Confronté à la perte de ses indications de vitesse et au déclenchement de l'alarme de décrochage, ce dernier avait dû lancer un appel de détresse, un « Mayday », pour la seule fois de sa carrière, et s'était retrouvé à piloter l'avion à haute altitude en manuel. Il avait baissé d'altitude et avait progressivement récupéré les indications de vitesse. Face à des indications contradictoires, « deux choses m'ont sauvé dans cette histoire », estime-t-il : sa pratique personnelle du vol en planeur et une « petite expérience » du pilotage manuel en haute altitude.

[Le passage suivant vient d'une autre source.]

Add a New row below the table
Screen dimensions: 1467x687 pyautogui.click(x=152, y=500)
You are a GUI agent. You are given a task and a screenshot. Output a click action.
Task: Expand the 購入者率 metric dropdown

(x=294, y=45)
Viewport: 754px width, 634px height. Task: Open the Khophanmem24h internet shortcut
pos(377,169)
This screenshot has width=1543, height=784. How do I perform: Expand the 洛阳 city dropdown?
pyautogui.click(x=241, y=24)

« En descente, nous avons eu un martèlement sur le cockpit » : pour lui, il s'agissait de « grêlons », l'avion ayant traversé un « genre d'orage qui ne peut pas être détecté au radar ». Son copilote, qui avait « très peu d'expérience » sur ce type de vol, peinait à lire les indications, a poursuivi le témoin : « c'est un peu comme si vous vous trouviez au Space mountain et que vous essayiez de lire un livre ». Puis les indications de vitesse sont revenues, il a pu rebrancher le pilote automatique, et annuler le Mayday. A ce moment-là, il a expliqué avoir « pensé à une éruption volcanique » mais pas à un givrage des sondes Pitot.

Deux récits très proches

Son récit est très proche de celui du précédent témoin, un ancien pilote et instructeur, confronté au même problème dans le ciel de Chine. Sans se connaître, les deux pilotes ont rapporté l'incident au bureau technique de la compagnie. Ils ont ensuite réalisé qu'ils étaient respectivement les cinquième et sixième pilotes à subir ce problème sur l'année 2008.

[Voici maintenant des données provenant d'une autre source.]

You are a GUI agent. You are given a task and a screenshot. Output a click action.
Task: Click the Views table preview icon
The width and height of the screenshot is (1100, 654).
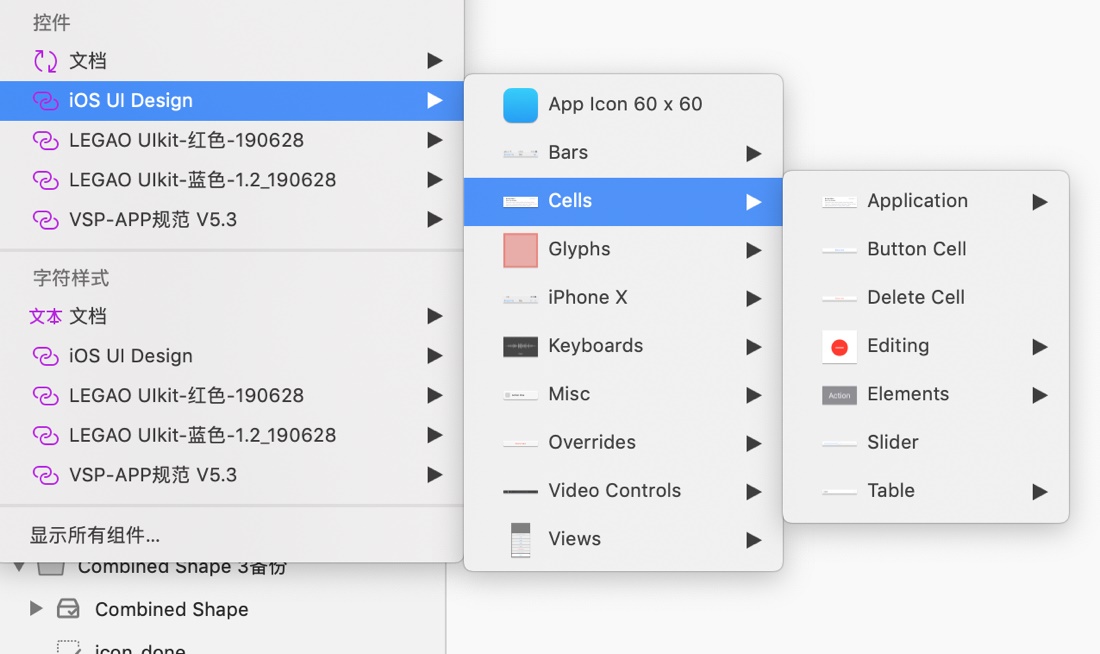point(520,540)
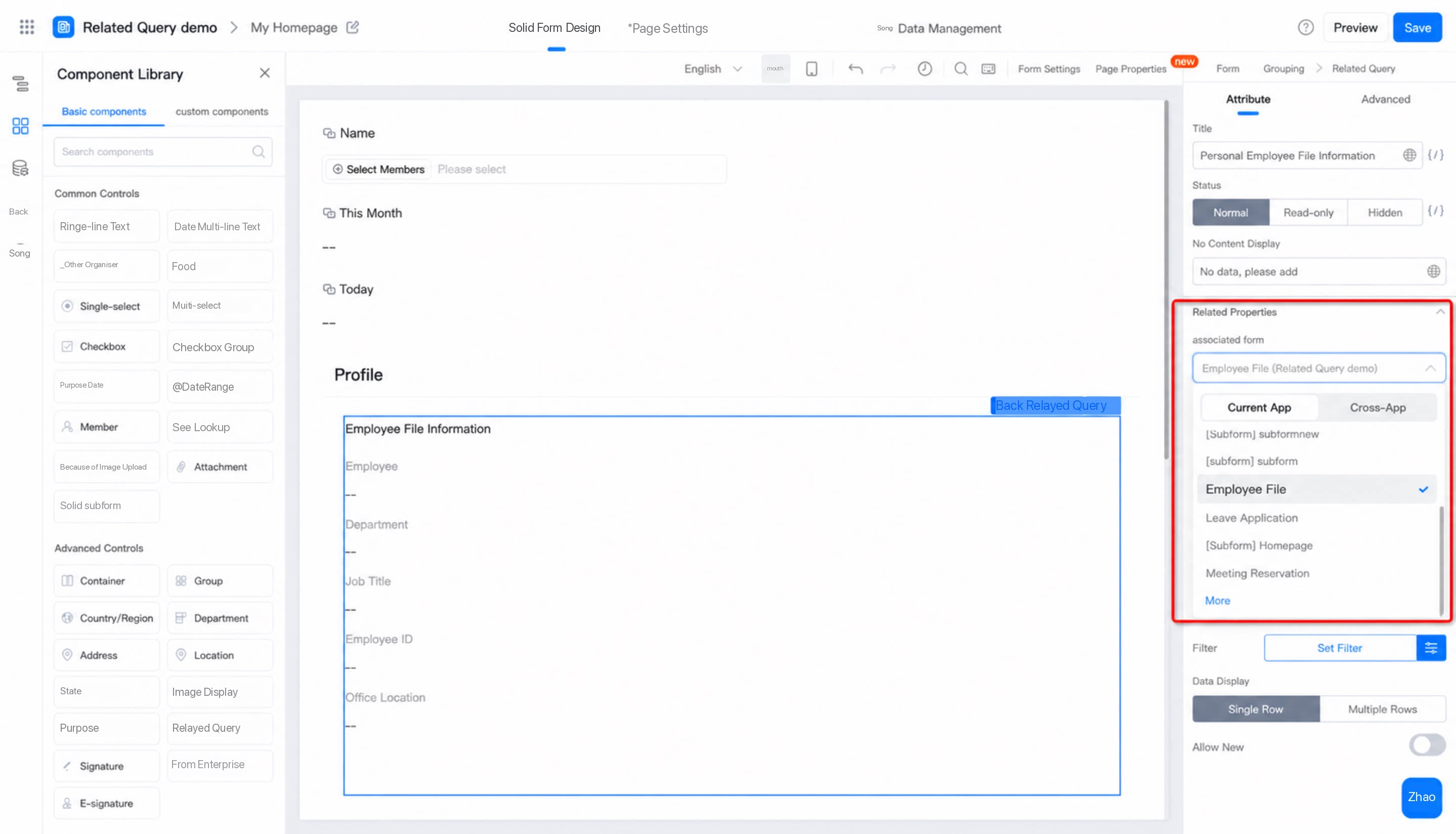Click the filter settings sliders icon

click(x=1431, y=648)

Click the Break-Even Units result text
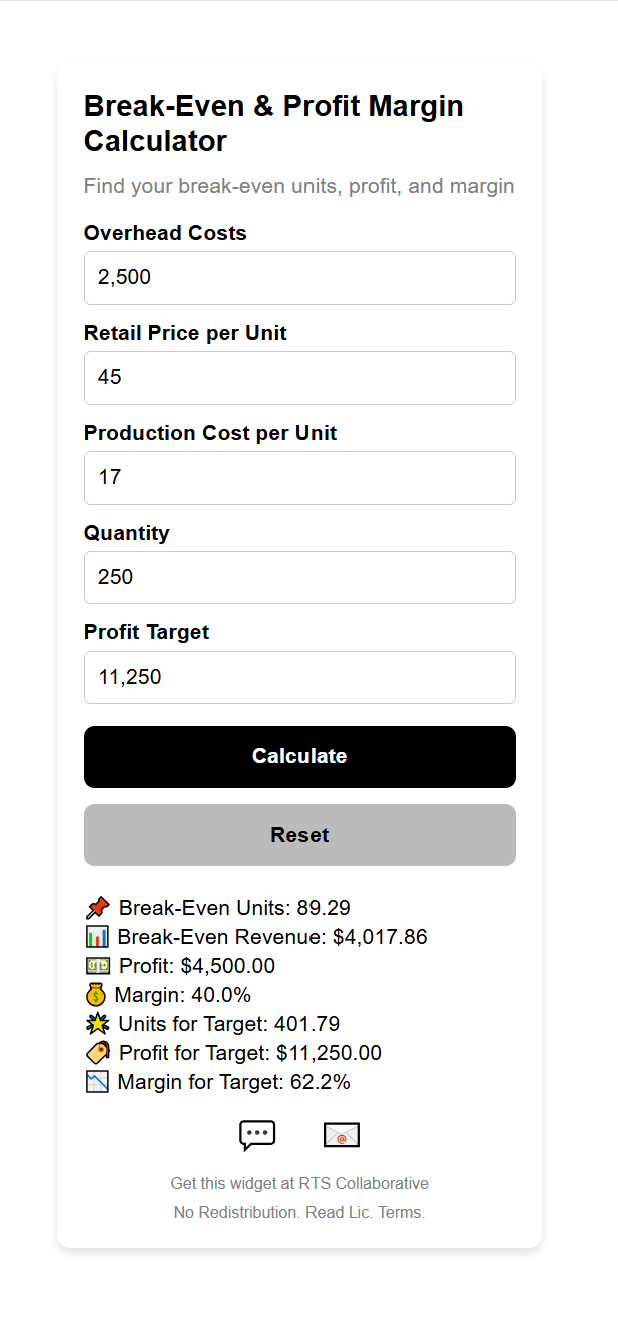pos(235,907)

Le 6 novembre 2008, Air France a diffusé une note de sécurité sur la panne dans les casiers des pilotes. « Je l'ai eue, mais comme quelque chose qui n'était pas exploitable », a affirmé le pilote qui s'était retrouvé en difficulté au-dessus du Soudan. Mais il sous-entend que la réaction de la compagnie à ces incidents n'était pas suffisante. « Je pense que si ça avait été traité comme ça aurait dû être traité, on ne serait pas là aujourd'hui », a-t-il pointé.

Une déclaration qui ramène à l'une des questions centrales du procès : Air France avait-elle correctement formé et informé ses pilotes pour affronter une panne comme celle des indicateurs de vitesse qui a précipité la catastrophe ?

Le crash du Rio-Paris a en effet ébranlé l'entreprise et ses pilotes, modifiant en partie leur formation continue a admis le troisième pilote (le premier a être passé à la barre). « Après l'accident, ça a été compliqué de retrouver de la confiance. Je ne suis pas retourné sur des vols vers Rio pendant deux ans. Beaucoup de stewards ne voulaient plus effectuer cette liaison », s'est remémoré le premier pilote à témoigner, arrivé chez Air France en 2005 et qui avait effectué la liaison Rio-Paris deux jours avant le drame.

« Il y a eu un changement de culture par rapport au maintien des compétences des pilotes, qui est devenu beaucoup plus axé sur la pratique », a-t-il poursuivi avant d'indiquer qu'il n'avait jamais été confronté au problème spécifique de gel des sondes de vitesses. Et qu'il n'en avait jamais entendu parler.

La formation épargnée

Les trois pilotes n'ont pas particulièrement remis en cause la formation dispensée par Air France dans leur témoignage. Le premier pilote à la barre a détaillé ses périodes de formation entre les nombreux apprentissages théoriques des systèmes de commandes puis le passage au pilotage en simulateur et en cockpit.

Sur l'entraînement des pilotes à gérer une situation stressante, le quadragénaire a logiquement reconnu que le simulateur ne pouvait pas reproduire les conditions de tension extrême, mais que la compagnie s'efforçait d'aguerrir ses pilotes en organisant des séances de simulateur dans des conditions de fatigue, très tôt ou très tard.

L'ancien instructeur, malgré son incident de perte d'indication de vitesse au-dessus de la Chine, n'a pas plus critiqué les conditions de formation et de sécurité. La compagnie, sur laquelle il a volé pendant près de 30 ans, avait selon lui « un haut niveau de conscience quant à la sécurité des vols » dans la période précédant le drame de 2009.